VRFBs' large potential capacity may be best-suited to buffer the irregular output of utility-scale wind and solar systems.

Their reduced self-discharge makes them potentially appropriate in applications that require long-term energy storage with little maintenance—as in military equipment, such as the sensor components of the GATOR mine system.

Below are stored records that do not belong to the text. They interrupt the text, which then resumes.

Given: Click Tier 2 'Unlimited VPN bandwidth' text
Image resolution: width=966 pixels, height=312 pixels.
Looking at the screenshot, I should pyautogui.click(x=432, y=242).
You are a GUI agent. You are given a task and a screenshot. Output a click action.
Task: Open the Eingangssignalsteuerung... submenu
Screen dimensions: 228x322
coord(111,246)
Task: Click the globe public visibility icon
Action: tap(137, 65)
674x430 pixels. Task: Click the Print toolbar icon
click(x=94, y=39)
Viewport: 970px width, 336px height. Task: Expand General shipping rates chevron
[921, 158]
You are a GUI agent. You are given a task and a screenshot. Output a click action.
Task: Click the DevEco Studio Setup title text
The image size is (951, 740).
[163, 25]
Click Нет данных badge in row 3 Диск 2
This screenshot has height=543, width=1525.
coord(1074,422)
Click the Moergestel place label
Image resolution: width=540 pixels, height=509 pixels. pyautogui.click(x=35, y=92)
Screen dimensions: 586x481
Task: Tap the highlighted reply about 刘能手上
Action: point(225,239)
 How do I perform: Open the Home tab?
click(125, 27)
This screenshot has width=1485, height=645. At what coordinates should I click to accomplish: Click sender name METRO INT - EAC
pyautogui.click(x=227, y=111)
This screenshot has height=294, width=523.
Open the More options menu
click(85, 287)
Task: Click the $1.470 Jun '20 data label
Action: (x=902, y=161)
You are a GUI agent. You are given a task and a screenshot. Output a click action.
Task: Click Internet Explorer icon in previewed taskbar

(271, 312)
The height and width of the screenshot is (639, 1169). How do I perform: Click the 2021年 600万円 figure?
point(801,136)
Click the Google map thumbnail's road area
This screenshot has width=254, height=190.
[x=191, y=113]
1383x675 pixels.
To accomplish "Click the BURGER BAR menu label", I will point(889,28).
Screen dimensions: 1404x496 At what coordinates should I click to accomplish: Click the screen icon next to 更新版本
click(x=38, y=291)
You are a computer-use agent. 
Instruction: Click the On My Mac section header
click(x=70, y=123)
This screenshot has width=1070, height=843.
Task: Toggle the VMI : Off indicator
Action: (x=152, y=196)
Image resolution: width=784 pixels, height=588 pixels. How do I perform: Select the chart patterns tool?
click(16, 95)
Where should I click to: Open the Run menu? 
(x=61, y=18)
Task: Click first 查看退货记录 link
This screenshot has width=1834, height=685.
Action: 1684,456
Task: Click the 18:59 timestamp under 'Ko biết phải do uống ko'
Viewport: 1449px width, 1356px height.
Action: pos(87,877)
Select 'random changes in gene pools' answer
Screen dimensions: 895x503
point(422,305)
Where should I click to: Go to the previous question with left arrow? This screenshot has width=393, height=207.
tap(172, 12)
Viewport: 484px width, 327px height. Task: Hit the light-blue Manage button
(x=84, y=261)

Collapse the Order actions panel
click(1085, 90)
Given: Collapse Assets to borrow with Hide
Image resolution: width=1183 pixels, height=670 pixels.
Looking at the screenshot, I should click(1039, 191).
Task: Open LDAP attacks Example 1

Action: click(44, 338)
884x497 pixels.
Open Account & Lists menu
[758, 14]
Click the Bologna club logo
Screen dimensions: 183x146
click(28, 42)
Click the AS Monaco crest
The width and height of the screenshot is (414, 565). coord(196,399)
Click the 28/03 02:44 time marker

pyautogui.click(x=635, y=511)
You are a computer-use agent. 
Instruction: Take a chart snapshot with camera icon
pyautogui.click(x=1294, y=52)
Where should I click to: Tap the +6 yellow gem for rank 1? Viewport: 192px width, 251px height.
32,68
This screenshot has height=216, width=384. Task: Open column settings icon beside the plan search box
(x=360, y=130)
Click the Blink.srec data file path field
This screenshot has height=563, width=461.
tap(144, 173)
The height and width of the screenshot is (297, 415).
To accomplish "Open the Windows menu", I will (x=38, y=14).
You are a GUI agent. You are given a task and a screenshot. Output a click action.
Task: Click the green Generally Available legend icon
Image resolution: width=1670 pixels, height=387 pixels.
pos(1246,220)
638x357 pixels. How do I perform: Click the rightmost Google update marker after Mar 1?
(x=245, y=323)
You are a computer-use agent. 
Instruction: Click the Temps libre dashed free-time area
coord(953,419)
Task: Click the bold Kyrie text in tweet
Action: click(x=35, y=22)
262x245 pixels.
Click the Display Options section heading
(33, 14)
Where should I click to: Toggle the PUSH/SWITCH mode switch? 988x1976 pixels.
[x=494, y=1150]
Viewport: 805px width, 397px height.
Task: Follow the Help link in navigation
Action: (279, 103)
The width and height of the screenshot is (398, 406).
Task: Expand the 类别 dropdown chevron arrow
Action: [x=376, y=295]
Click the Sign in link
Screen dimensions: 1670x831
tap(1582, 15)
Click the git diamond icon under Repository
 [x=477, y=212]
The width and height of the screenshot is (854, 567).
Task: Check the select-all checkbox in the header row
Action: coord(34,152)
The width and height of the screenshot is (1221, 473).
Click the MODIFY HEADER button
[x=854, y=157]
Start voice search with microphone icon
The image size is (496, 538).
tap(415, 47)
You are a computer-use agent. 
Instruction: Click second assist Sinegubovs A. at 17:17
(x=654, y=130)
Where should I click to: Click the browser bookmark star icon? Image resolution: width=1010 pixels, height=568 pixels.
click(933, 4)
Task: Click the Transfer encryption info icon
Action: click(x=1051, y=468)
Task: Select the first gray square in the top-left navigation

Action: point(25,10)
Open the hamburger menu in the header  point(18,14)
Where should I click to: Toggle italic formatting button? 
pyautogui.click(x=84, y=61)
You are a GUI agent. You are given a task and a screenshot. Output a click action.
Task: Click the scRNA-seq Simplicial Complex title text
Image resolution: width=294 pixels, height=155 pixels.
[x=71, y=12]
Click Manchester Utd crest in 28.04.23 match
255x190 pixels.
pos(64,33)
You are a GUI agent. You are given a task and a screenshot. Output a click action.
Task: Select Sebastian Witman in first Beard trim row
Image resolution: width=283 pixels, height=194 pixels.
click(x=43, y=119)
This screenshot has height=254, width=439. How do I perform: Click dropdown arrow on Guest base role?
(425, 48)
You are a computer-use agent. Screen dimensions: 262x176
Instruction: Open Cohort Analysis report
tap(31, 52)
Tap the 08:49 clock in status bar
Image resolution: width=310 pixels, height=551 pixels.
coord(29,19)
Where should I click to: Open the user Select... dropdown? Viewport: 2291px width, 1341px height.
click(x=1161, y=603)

They feature rapid response times well suited to uninterruptible power supply (UPS) applications, where they can replace lead–acid batteries or diesel generators. Fast response time is also beneficial for frequency regulation. These capabilities make VRFBs an effective "all-in-one" solution for microgrids, frequency regulation and load shifting.

== Deployment ==

Largest operational vanadium redox batteries
| Name | Commissioning date | Energy (MWh) | Power (MW) | Duration (hours) | Facility | Country |
| Jimusar $520 million | 1 January 2026 | 1000 | 200 | 5 | 1 GW solar | China |
| Xihnua Ushi | 2024 | 700 | 175 | 4 |  | China |
| Dalian $266 million | October 2022 | 400 (800) | 100 (200) | 4 |  | China |
| Minami Hayakita Substation | December 2015 | 60 | 15 | 4 |  | Japan |
| Pfinztal, Baden-Württemberg | September 2019 | 20 | 2 | 10 | Wind turbines | Germany |
| Woniushi, Liaoning |  | 10 | 5 | 2 |  | China |
| Tomamae Wind Farm | 2005 | 6 | 4 | 1:30 | Wind turbines | Japan |
| Zhangbei Project | 2016 | 8 | 2 | 4 |  | China |
| SnoPUD MESA 2 Project | March 2017 | 8 | 2 | 4 |  | USA |
| San Miguel Substation | 2017 | 8 | 2 | 4 |  | USA |
| Pullman Washington | April 2015 | 4 | 1 | 4 |  | USA |
Under construction
| Laufenburg Technology Center | 202x | 1600 | 800 | 2 |  | Switzerland |
| Chabuchar (Xinjiang) | 202x | 1000 | 250 | 4 |  | China |
| Xinhua Wushi | 202x | 1000 | 250 |  | hybrid LFP&vanadium, 1GW each | China |
|  | 202x |  |  |  |  |  |

== Development ==

Companies funding or developing vanadium redox batteries include Sumitomo Electric Industries, CellCube (Enerox), UniEnergy Technologies, StorEn Technologies in Australia, Largo Energy and Ashlawn Energy in the United States; H2 in Gyeryong-si, South Korea; Renewable Energy Dynamics Technology, Invinity Energy Systems in the United Kingdom, Schmalz, LIVA Power Management Systems in Europe; Prudent Energy in China; Australian Vanadium, CellCube and North Harbour Clean Energy in Australia; Yadlamalka Energy Trust and Invinity Energy Systems in Australia; EverFlow Energy JV SABIC SCHMID Group in Saudi Arabia and Bushveld Minerals in South Africa.